La BNB aurait été informée par Swift en même temps que la Banque centrale européenne (BCE) et quatre mois avant le G10, qui regroupe les grandes banques centrales européennes et celles du Japon, du Canada, etc. Estimant qu’elle devait respecter le secret professionnel auquel elle est soumise, la BNB n’a apparemment pas prévenu les autorités belges.

Comme ses homologues, la Banque centrale belge a averti Swift qu’elle était incompétente pour donner à la compagnie l’aval qu’elle réclamait, d’autant que c’est la filiale américaine de l’entreprise, établie en Virginie, qui était visée par une obligation temporaire devenue, par la suite, récurrente.

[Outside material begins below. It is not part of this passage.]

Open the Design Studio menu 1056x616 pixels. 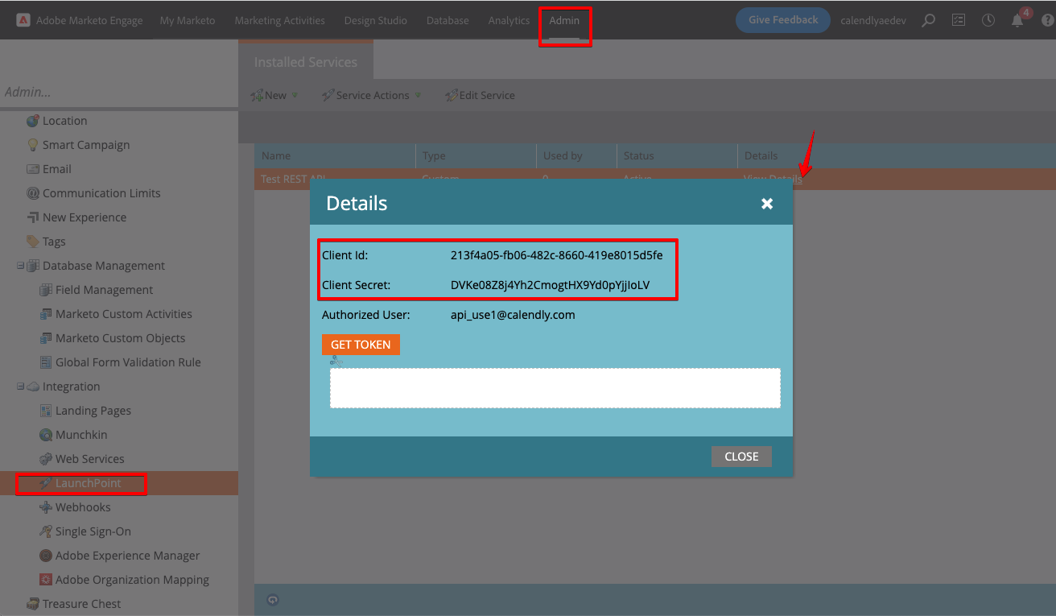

Les autorités financières belges n’ont dès lors, selon les explications qu’elles avancent, pas jugé utile de vérifier si la démarche de l’administration américaine était légale. Swift affirme, quant à elle, qu’elle était tenue d’accomplir ce qui était exigé par le Trésor américain.

La démarche paraissait, en revanche, contrevenir aux règles européennes, qui interdisent la transmission de données de ce type. Mardi 27 mai, un porte-parole de la Commission européenne a cependant affirmé : "La question ne tombe pas dans le champ de notre compétence." Selon la Commission, la loi européenne de protection des données ne couvre pas les informations individuelles transmises à des pays tiers à des fins de sécurité.

Mercredi, le gouvernement belge a demandé une enquête au Comité pour le renseignement et la sécurité. Le gouvernement affirme vouloir vérifier si la législation belge n’a pas été contournée.